At 7am, Huw Edwards takes the helm from David and will continue to lead the coverage from Elstree until 6pm. Coverage will switch to BBC Two for a hour at 2.30pm to allow BBC One to broadcast the VE Day commemoration at The Cenotaph.

Andrew Neil will be at the House of Commons as politicians head back to Westminster to take part in the formation of a new government.

Emily Maitlis, Jeremy Vine and Sophie Raworth will continue to bring in key results and explain how votes might be translating into a new government.

BBC teams will also be reporting at all the party headquarters and in Downing Street.

ITV News

From 6am, Good Morning Britain will bring viewers the results, reactions and analysis of the most closely contested general election in recent history, the morning after polling day. Presenters Susanna Reid and Tom Bradby will present the programme from the Good Morning Britain studio while Ben Shephard will report from a Thames riverside location, where he will be speaking to key pundits and opinion formers.

John Stapleton will be live from Abingdon Green, the heart of Westminster, interviewing leading political figures for their response to the election results and Lorraine Kelly will be live in Glasgow, overlooking the Clyde in Govan. She will be talking to the key Scottish political figures who could play a major role in the next government. Good Morning Britain’s Political Editor Sue Jameson will be sharing insight on the power struggles going on behind the closed doors of Westminster.

A team of Good Morning Britain correspondents and ITV News national and regional journalists will support the key presenters and there will be informed analysis from Britain’s top experts. This includes commentary from the country’s best-loved political sparring partners, Edwina Currie and Oona King and three former spin doctors.

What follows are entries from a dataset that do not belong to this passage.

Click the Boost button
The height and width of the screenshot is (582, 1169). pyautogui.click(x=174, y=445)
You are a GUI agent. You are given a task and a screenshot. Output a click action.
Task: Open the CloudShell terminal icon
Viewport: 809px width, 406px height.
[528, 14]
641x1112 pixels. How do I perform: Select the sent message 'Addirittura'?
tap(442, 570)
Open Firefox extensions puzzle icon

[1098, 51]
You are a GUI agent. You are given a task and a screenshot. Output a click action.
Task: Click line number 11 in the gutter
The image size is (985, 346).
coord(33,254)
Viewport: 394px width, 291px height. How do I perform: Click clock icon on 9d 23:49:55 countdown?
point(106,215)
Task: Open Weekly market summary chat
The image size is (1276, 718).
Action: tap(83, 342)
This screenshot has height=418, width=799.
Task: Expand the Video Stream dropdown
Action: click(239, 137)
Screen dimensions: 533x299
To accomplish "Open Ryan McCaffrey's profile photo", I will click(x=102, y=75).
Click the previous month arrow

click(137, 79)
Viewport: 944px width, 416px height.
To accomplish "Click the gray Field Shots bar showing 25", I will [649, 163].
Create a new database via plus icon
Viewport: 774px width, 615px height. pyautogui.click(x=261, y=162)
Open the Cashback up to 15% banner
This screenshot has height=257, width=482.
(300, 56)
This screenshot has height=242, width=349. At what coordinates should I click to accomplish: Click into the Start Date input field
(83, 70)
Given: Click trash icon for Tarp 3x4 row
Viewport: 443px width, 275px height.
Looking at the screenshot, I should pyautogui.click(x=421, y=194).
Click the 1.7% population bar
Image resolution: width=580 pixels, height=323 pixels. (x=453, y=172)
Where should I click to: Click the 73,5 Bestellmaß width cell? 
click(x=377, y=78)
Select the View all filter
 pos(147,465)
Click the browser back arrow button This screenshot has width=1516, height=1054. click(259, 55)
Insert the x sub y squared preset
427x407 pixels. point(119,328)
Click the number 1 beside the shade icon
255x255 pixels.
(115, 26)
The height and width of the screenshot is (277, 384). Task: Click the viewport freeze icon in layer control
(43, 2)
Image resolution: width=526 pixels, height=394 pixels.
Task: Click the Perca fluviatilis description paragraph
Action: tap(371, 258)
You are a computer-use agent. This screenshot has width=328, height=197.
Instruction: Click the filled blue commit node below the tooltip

There will also be further insight from political pundits Andrew Pierce and Kevin Maguire.

From 9.25am, ITV News will be back on air, throughout day two, with a special extended programme presented by Alastair Stewart. He’ll be joined by leading politicians and key reporters from across the country – alongside experts including Colin Rallings from Plymouth University and Constitutional Historian Vernon Bogdanor.

ITV’s top journalists will analyse how the nation has voted and who will be the next occupant of Number Ten.

At 2.30pm, ITV will will broadcast the VE Day commemoration at The Cenotaph, and will return to Election coverage at 3.30pm.

At 6pm there’ll be comprehensive coverage and election round-ups from the ITV regions.

Alastair Stewart and Mary Nightingale will be bringing the ITV News at 6.30pm live from Downing Street and Westminster, while later, Mark Austin and Julie Etchingham will host an extended ITV News at Ten with analysis from Political Editor Tom Bradby.

Sky News

Sky News Presenter Dermot Murnaghan will take the baton from 5am broadcasting live from Westminster where Sky News’ coverage will remain until a government is formed.